1. Field of the Invention
The present invention relates to a direct digital synthesizer for use in communication equipment, and more particularly to a direct digital synthesizer for supplying signals of a prescribed frequency in accordance with an entered reference clock and frequency data that are set.
2. Description of Related Art
A direct digital synthesizer (DDS) conventionally used in communication equipment is usually provided with a phase accumulator. This phase accumulator consists of an adder. This adder receives frequency data at one of its inputs and its own output at the other, adds them in synchronism with an external clock, and successively supplies the results of addition as the output of the phase accumulator.
The output value of this phase accumulator is entered into a phase-amplitude converter to be converted into amplitude data of DDS output signals. More specifically, many of such phase-amplitude converters convert the computation output of a phase accumulator into amplitude data of a sine waveform. Next, these amplitude data are converted by a D/A converter into analog signals to obtain DDS output signals.

**Data records**
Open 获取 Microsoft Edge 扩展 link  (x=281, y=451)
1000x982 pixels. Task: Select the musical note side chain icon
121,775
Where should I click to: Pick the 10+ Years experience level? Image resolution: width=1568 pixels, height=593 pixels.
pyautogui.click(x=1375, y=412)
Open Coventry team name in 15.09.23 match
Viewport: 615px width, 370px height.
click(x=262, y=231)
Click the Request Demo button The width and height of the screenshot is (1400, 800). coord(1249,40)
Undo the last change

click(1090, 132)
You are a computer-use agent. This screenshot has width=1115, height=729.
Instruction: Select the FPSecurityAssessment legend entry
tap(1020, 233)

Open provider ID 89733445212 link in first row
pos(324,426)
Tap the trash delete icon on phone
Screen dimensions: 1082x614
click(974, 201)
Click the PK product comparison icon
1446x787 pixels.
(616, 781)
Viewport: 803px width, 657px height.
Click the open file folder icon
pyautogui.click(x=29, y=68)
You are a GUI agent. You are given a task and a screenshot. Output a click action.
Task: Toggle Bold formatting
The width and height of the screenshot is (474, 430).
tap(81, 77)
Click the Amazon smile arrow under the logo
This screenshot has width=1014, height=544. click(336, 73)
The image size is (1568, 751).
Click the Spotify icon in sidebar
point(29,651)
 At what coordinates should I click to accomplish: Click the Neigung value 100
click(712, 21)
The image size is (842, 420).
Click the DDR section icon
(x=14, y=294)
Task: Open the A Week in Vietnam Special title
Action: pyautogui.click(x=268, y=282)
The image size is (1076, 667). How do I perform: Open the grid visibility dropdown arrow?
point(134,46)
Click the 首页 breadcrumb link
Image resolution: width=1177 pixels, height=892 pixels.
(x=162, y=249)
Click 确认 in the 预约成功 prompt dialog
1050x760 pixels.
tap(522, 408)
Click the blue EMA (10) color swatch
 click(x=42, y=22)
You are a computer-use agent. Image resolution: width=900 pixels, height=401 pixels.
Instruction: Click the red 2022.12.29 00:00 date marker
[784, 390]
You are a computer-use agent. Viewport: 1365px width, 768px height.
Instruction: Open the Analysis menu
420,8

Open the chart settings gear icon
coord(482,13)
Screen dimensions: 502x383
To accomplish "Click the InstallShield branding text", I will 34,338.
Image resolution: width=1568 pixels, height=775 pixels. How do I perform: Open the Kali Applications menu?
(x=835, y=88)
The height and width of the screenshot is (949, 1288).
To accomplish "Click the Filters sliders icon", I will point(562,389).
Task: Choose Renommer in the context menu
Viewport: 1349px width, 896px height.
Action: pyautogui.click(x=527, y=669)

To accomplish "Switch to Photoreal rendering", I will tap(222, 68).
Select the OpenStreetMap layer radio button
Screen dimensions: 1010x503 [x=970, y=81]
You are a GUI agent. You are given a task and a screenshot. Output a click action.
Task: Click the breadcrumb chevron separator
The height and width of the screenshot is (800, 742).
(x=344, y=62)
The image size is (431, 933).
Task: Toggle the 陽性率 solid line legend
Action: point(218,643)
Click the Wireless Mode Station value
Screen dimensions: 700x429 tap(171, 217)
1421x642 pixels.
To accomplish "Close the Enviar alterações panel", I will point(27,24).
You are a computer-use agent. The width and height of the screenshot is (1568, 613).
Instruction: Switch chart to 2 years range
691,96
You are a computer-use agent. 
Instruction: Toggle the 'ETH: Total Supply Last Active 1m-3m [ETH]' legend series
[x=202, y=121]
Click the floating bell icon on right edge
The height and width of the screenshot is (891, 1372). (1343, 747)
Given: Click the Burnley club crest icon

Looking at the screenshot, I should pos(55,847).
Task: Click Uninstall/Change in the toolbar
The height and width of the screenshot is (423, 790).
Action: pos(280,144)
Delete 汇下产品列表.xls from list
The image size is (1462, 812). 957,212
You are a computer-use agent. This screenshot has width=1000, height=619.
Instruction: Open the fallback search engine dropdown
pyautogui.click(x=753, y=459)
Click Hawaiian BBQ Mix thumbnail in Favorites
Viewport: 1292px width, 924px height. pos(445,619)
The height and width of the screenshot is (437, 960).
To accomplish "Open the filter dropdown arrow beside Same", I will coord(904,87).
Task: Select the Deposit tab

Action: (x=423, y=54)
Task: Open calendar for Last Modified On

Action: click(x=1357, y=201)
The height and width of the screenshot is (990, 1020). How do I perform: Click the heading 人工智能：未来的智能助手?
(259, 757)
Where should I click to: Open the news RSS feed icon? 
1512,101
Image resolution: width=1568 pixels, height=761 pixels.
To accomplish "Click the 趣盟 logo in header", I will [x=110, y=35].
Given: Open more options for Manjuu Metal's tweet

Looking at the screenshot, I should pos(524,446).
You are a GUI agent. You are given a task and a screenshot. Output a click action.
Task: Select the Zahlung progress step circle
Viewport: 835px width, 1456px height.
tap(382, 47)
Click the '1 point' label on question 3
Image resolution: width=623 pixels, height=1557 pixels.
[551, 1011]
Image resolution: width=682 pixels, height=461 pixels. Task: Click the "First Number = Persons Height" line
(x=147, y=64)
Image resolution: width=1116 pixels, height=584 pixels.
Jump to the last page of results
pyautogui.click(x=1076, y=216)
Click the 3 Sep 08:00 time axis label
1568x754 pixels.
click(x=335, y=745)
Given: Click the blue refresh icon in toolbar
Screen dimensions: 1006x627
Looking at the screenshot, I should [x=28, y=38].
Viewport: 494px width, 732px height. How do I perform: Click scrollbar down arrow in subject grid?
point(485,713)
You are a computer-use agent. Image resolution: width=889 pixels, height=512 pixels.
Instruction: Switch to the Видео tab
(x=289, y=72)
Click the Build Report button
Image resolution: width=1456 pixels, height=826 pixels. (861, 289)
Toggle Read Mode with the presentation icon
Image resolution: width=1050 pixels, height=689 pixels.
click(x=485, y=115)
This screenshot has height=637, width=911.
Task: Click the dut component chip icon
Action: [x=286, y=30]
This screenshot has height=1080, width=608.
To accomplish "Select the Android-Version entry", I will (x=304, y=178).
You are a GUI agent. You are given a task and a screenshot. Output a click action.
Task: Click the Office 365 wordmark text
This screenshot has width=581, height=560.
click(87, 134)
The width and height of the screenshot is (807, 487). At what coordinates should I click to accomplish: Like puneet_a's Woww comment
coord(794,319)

**Your goal**
Reproduce the passage about the direct digital synthesizer in full, word for word. Rely only on the passage about the direct digital synthesizer, not on the listing.

**Reply**
1. Field of the Invention
The present invention relates to a direct digital synthesizer for use in communication equipment, and more particularly to a direct digital synthesizer for supplying signals of a prescribed frequency in accordance with an entered reference clock and frequency data that are set.
2. Description of Related Art
A direct digital synthesizer (DDS) conventionally used in communication equipment is usually provided with a phase accumulator. This phase accumulator consists of an adder. This adder receives frequency data at one of its inputs and its own output at the other, adds them in synchronism with an external clock, and successively supplies the results of addition as the output of the phase accumulator.
The output value of this phase accumulator is entered into a phase-amplitude converter to be converted into amplitude data of DDS output signals. More specifically, many of such phase-amplitude converters convert the computation output of a phase accumulator into amplitude data of a sine waveform. Next, these amplitude data are converted by a D/A converter into analog signals to obtain DDS output signals.